The problem — Every line below that contains the word "Uncheck" must be copied.

Records from a data source —
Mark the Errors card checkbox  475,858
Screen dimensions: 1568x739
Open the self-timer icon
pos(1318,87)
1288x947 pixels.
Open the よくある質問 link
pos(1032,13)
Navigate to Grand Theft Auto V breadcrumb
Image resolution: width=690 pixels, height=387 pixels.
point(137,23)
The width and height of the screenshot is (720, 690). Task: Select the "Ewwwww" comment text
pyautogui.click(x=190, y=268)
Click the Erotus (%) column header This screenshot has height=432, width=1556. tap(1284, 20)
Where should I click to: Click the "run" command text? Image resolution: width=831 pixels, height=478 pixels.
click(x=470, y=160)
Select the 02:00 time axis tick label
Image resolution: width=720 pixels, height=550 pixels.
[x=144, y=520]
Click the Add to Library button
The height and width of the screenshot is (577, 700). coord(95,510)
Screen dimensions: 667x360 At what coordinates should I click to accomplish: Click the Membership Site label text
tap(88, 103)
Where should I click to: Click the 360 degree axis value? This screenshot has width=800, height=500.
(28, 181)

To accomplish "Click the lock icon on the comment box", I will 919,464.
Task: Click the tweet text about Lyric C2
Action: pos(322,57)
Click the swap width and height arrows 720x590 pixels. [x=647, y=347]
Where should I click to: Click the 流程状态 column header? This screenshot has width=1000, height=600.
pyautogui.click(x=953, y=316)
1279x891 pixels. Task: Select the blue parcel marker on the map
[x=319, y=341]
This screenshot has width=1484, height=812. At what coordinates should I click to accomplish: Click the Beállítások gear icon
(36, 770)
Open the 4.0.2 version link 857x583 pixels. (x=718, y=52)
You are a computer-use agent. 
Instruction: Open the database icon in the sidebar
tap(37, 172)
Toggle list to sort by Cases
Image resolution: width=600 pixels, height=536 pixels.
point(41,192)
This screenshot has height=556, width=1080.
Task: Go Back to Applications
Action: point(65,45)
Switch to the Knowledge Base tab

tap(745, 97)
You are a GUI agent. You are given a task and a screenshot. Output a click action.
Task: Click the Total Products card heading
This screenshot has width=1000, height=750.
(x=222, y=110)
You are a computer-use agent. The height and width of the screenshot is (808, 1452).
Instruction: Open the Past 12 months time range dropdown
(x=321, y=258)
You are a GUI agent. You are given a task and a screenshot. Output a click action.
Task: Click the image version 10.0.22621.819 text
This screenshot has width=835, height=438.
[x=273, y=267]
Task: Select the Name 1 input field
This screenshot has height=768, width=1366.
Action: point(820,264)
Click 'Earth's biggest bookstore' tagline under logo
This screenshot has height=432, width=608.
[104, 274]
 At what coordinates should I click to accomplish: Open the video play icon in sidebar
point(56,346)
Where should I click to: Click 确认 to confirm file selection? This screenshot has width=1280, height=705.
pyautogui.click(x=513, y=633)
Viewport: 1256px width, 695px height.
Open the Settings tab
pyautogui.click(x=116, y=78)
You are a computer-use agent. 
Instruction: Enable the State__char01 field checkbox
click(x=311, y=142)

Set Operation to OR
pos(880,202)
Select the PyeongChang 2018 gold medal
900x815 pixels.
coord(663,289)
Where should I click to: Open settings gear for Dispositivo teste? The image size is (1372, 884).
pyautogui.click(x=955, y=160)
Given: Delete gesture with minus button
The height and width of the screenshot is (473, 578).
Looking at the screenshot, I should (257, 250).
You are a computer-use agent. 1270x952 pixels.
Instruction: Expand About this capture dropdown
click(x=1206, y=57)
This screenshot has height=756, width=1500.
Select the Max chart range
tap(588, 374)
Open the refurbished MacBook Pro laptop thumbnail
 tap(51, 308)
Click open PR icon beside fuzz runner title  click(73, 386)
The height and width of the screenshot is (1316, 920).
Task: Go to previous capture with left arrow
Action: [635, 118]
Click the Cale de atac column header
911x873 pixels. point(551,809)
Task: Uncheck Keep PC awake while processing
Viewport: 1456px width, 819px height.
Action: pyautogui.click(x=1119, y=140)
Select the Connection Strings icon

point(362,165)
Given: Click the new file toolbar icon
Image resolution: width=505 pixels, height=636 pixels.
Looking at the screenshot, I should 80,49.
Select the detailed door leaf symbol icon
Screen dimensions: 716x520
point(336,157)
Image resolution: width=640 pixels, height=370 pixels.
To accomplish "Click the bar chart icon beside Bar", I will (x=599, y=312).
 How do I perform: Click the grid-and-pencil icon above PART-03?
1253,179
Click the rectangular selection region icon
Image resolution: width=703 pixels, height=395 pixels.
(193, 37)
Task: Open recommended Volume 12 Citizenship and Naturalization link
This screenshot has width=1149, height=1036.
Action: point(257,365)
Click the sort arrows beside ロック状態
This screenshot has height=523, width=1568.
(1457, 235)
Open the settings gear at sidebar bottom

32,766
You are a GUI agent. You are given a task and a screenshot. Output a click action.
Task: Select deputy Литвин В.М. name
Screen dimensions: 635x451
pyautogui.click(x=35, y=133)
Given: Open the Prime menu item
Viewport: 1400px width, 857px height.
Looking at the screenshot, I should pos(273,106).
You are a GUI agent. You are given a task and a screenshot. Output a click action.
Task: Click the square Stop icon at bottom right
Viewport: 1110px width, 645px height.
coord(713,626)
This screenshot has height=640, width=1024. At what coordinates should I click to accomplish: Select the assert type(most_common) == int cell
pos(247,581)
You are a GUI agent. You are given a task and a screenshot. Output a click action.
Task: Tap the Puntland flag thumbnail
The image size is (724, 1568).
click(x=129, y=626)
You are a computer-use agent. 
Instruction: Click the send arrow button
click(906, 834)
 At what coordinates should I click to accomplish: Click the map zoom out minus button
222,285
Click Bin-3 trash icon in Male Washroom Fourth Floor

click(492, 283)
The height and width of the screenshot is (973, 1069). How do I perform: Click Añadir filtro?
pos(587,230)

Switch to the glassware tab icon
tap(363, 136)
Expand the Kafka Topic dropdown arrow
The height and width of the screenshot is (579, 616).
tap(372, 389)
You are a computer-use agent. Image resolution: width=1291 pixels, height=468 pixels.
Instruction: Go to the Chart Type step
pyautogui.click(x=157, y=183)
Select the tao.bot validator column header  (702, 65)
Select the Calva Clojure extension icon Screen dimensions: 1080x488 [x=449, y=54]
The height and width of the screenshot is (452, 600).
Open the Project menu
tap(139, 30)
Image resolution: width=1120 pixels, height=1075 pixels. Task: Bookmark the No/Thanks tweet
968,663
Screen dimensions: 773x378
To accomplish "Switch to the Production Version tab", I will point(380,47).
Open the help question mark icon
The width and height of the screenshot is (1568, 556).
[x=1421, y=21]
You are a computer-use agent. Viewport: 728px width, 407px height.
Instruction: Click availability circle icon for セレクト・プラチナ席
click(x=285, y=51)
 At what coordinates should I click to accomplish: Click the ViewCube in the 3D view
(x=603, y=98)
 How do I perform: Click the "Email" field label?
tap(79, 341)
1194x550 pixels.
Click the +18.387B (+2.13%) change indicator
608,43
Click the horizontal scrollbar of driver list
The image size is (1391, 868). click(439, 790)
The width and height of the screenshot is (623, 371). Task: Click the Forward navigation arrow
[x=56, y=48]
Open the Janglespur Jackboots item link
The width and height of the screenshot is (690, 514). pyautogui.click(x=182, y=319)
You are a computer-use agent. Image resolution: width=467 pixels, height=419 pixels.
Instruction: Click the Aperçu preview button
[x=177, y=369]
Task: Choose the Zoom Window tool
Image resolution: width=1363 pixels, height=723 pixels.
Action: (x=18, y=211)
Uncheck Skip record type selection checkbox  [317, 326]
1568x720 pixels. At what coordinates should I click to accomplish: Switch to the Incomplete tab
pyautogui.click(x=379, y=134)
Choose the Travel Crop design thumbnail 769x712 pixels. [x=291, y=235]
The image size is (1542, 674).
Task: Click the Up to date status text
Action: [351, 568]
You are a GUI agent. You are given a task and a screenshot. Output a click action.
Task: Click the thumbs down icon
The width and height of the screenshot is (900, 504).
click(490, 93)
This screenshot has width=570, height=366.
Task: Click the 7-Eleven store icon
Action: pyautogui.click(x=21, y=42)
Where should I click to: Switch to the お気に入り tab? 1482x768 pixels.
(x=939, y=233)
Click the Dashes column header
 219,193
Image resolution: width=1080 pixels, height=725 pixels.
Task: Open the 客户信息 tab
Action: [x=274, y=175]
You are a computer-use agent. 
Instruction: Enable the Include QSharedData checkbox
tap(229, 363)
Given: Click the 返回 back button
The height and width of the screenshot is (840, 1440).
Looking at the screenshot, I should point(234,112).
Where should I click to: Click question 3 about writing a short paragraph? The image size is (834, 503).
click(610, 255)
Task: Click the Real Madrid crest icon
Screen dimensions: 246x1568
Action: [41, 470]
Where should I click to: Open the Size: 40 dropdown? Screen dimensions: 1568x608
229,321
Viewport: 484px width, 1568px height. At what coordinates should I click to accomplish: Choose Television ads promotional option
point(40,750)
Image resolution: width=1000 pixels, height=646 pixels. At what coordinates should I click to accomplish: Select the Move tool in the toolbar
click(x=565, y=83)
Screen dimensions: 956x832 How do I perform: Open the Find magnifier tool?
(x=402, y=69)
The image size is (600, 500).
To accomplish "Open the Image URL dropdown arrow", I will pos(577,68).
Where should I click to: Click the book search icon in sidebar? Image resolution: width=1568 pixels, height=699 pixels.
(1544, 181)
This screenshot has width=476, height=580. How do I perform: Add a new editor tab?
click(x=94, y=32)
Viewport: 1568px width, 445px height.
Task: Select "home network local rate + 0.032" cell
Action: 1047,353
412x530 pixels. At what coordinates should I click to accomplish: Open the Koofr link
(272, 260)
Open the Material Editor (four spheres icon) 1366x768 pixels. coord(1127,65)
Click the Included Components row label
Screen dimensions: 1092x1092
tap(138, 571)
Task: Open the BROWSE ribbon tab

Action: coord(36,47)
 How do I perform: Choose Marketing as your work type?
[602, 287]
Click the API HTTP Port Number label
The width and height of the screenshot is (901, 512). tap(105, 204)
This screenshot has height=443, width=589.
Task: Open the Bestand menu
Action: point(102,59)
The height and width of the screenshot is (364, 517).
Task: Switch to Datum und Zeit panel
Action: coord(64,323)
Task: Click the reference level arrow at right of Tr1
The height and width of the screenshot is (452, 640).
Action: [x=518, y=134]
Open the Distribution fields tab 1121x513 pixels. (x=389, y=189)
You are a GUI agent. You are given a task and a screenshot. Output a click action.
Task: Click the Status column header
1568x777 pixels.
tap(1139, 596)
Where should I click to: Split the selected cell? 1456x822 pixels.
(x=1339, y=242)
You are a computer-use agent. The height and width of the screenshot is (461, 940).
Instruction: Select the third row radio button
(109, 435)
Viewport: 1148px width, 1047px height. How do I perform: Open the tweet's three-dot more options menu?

Exercise solution —
Task: Uncheck Keep PC awake while processing
Uncheck Skip record type selection checkbox  [317, 326]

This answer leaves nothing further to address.